**Action item:**
All of the entries need to be printed again exactly; pictures are the only thing to omit.

*** Block opens ***

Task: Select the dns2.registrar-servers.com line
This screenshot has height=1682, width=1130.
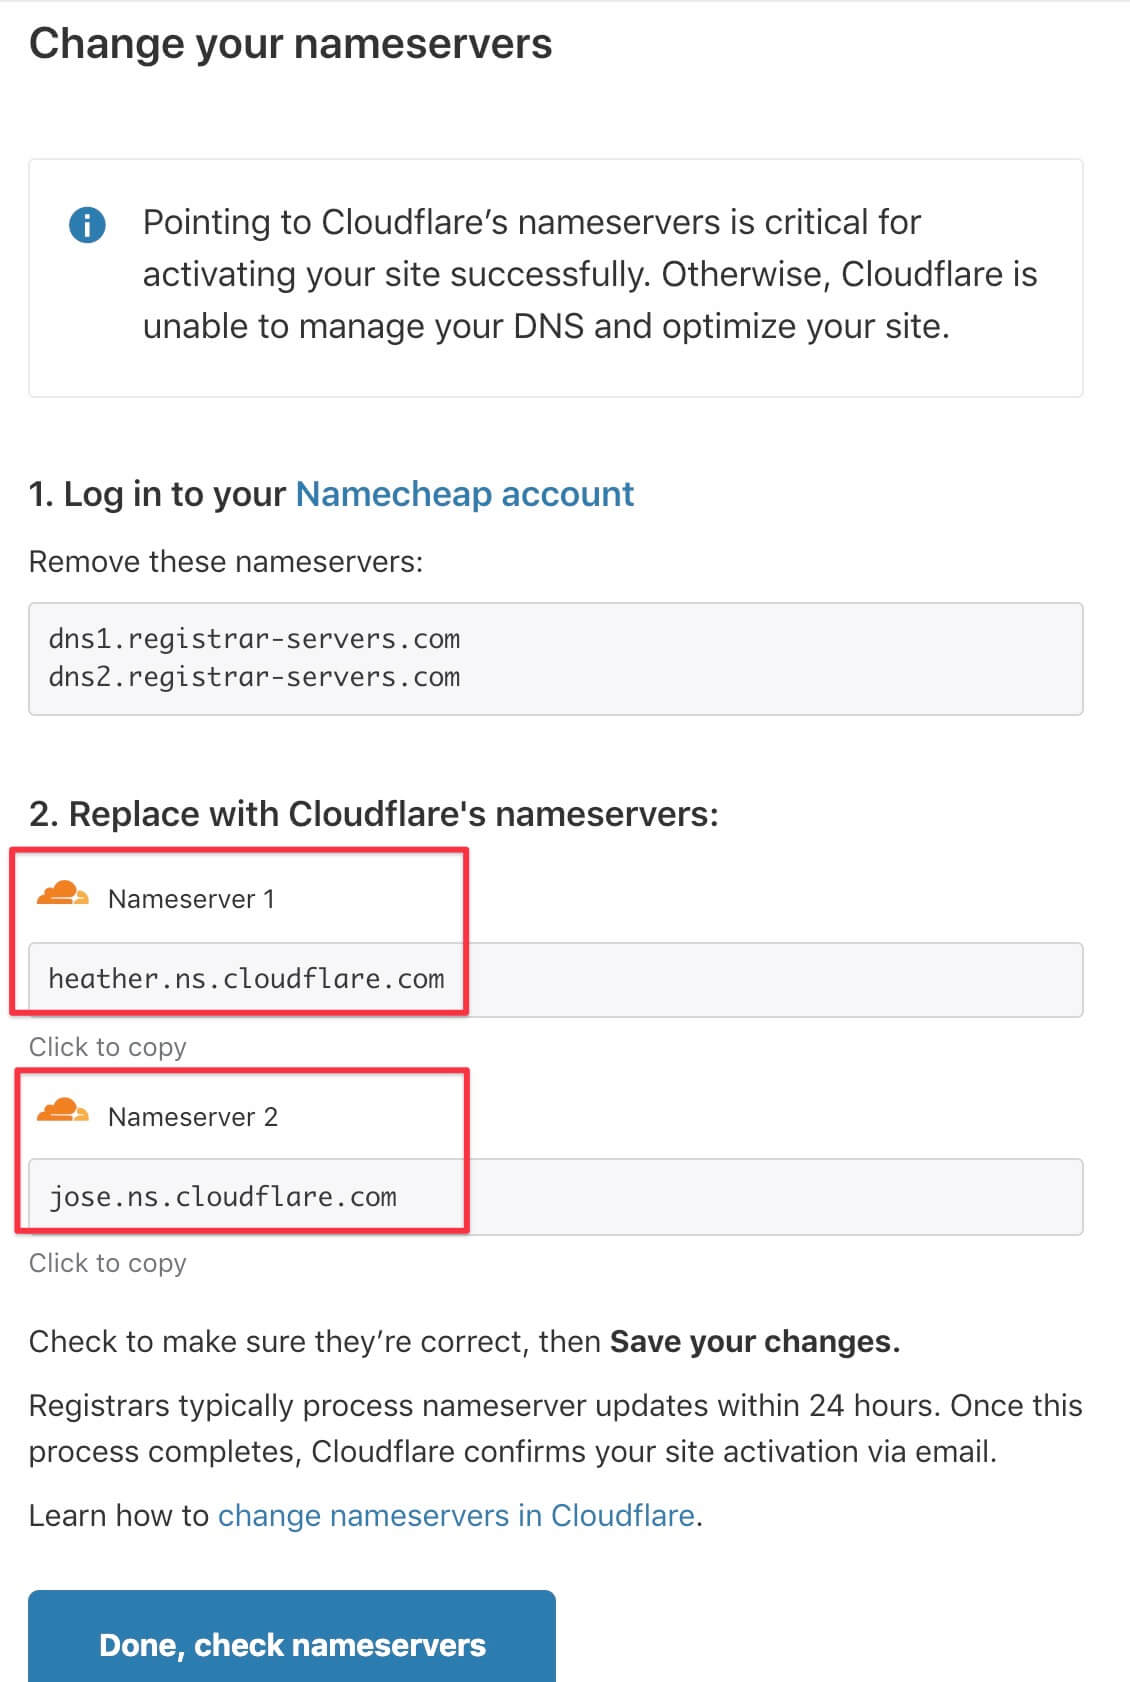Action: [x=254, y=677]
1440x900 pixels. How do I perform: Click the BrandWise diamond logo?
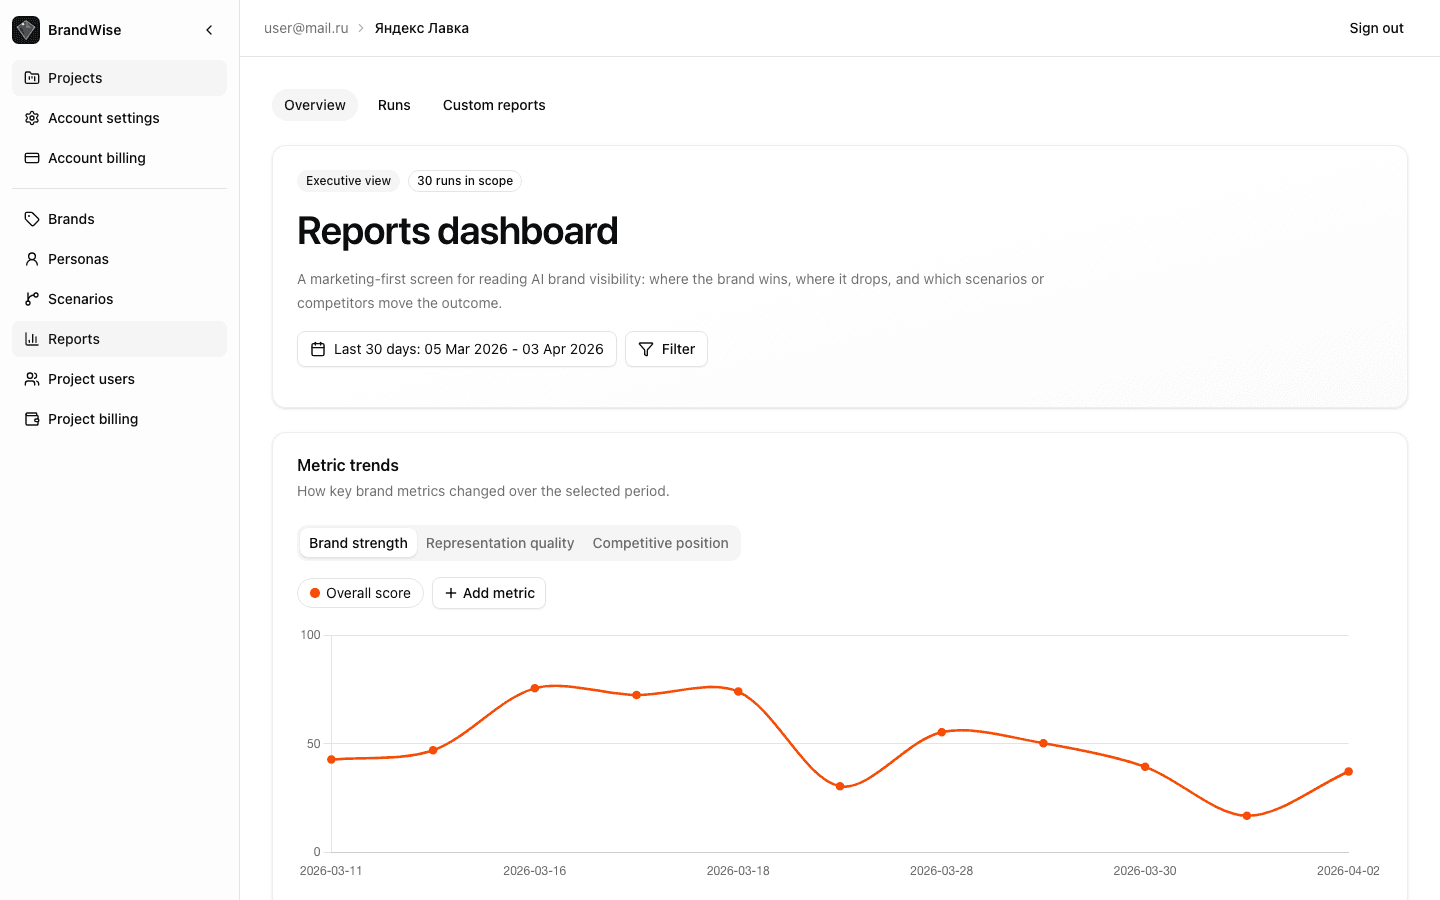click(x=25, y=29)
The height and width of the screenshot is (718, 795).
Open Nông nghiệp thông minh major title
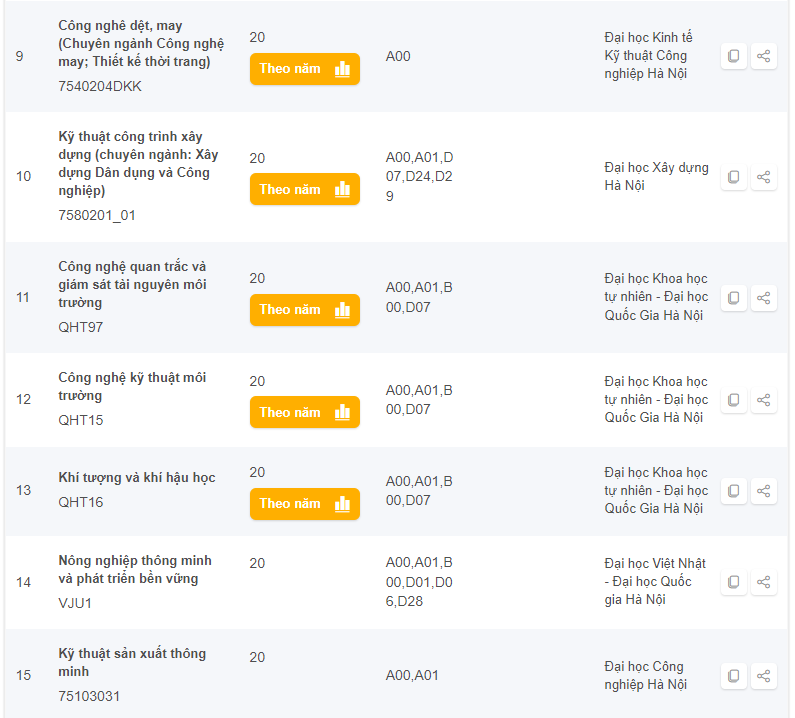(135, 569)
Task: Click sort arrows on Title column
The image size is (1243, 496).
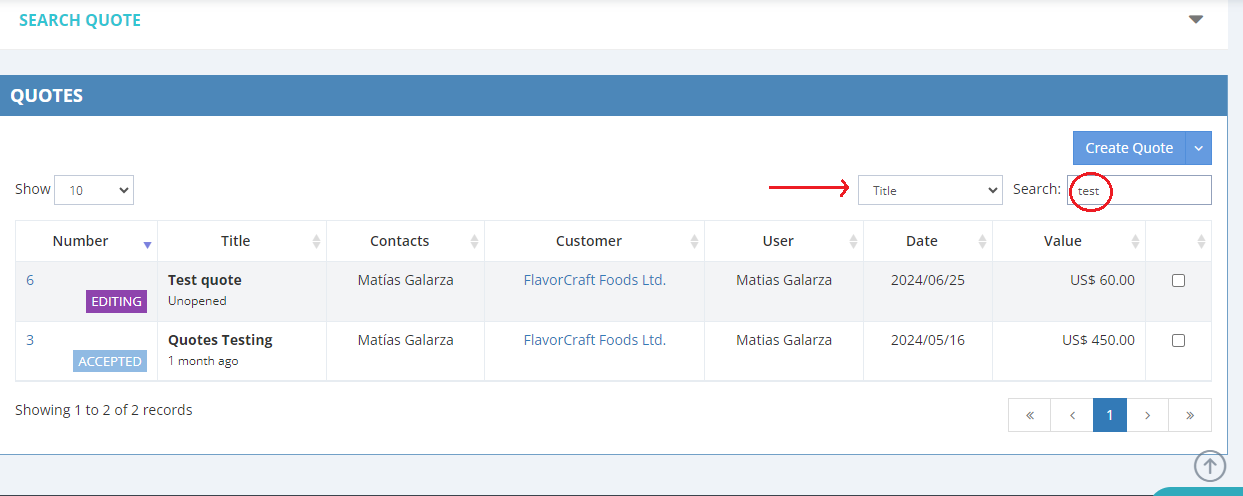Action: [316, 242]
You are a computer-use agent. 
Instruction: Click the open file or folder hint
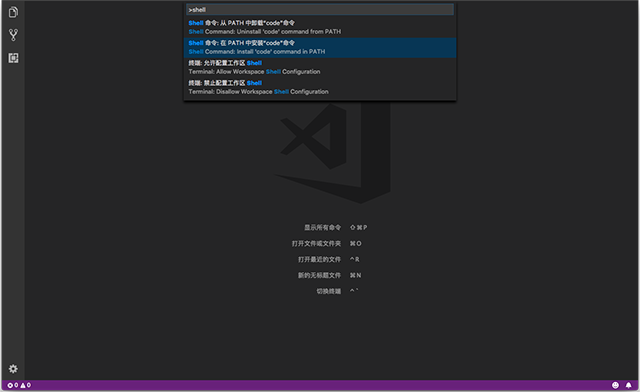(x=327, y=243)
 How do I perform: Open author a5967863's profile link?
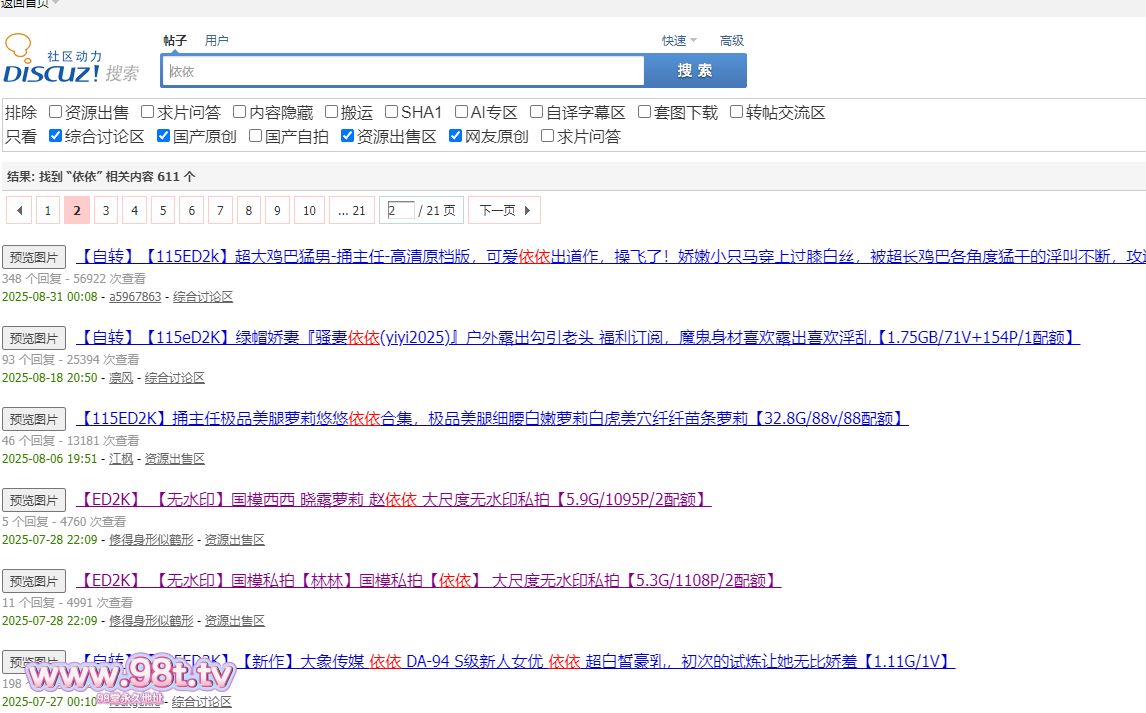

*** Block closes ***

**Response to this exercise:**
Task: Select the dns2.registrar-servers.com line
This screenshot has height=1682, width=1130.
Action: [x=254, y=677]
1440x900 pixels. How do I perform: Click the BrandWise diamond logo?
click(x=25, y=29)
The height and width of the screenshot is (718, 795).
Open Nông nghiệp thông minh major title
(135, 569)
Task: Click sort arrows on Title column
The image size is (1243, 496).
Action: [316, 242]
You are a computer-use agent. 
Instruction: Click the open file or folder hint
(x=327, y=243)
 How do I perform: Open author a5967863's profile link?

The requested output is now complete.